China’s gold demand back on growth track, led by sales of bullions and wedding jewellery

China’s demand for gold, excluding the central bank’s purchases, rose 15.5 per cent in the first three quarters to 815.9 tonnes.

PUBLISHED : Wednesday, 01 November, 2017, 6:33pm
UPDATED : Wednesday, 01 November, 2017, 11:13pm

China’s appetite for gold has resumed, as a stronger-than-expected economic growth boosted confidence in gift-giving and increased the demand for wedding jewellery, while a crackdown on remittances diverted the country’s investors to park their capital in the precious metal.

Total demand, including jewellery, bullions and industrial gold but excluding the central bank’s purchases, rose 15.5 per cent to 815.9 tonnes in the first three quarters, according to the China Gold Association’s data.

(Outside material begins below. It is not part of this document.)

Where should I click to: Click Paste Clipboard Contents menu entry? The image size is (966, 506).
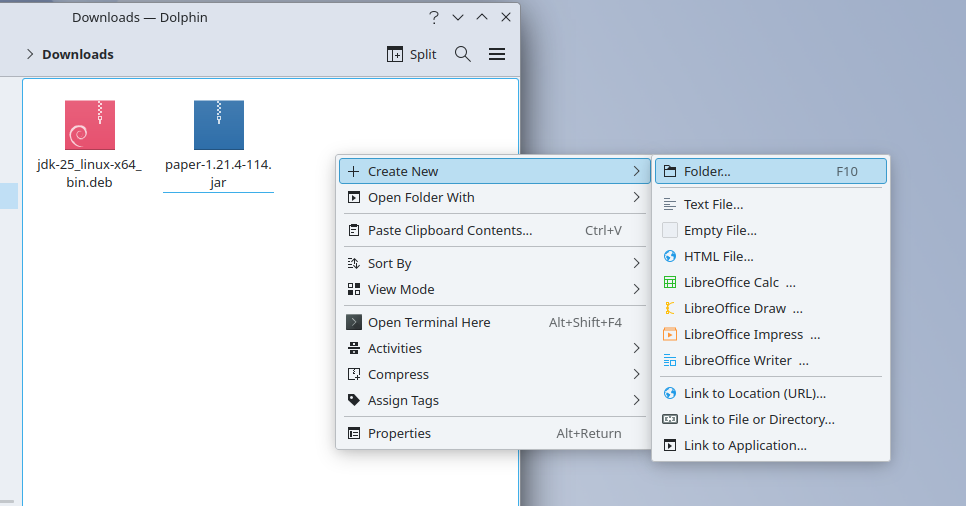tap(449, 230)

That’s a reversal from the same period in 2016, when demand fell 12.8 per cent.

Jewellery sales led the increase in volume, with demand rising 7.4 per cent to 503.9 tonnes, compared with a 20 per cent slump in the same period last year.

“There are signs that gold jewellery demand is back on a growth track this year,” said the association’s deputy chairman Zhang Yongtao. “The momentum is partly due to recovering prices since the beginning of the year, and more young consumers tying the knot, particularly in China’s smaller cities, which boosted demand for wedding jewellery.”

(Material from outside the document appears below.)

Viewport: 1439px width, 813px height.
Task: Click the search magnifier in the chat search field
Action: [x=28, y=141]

Newlyweds in China, especially the bride in villages or lower-tiered cities, are typically decked out in gold jewellery, as conspicuous displays of social status and fortune. With China’s economy growth accelerating to 6.9 per cent in the first three quarters, a -so-called accelerator effect has been created ti increase spending, he said.

Demand for bullions grew at the fastest rate by percentage, jumping 44.5 per cent during the period to 222 tonnes, keeping their allure as an investment option while the Chinese government maintained its curb on property investments and kept a tight leash on capital remittances.

Total demand this year in China, the world’s largest market since 2013, may top 1,000 tonnes, surpassing last year’s 6.7 per cent dip to 975.38 tonnes.

Meanwhile, production of the precious metal dropped 10 per cent in the first three quarters to 313 tonnes, as an ongoing drive for raising environmental protection standards curtailed output in Shandong, Jiangxi and Fujian provinces.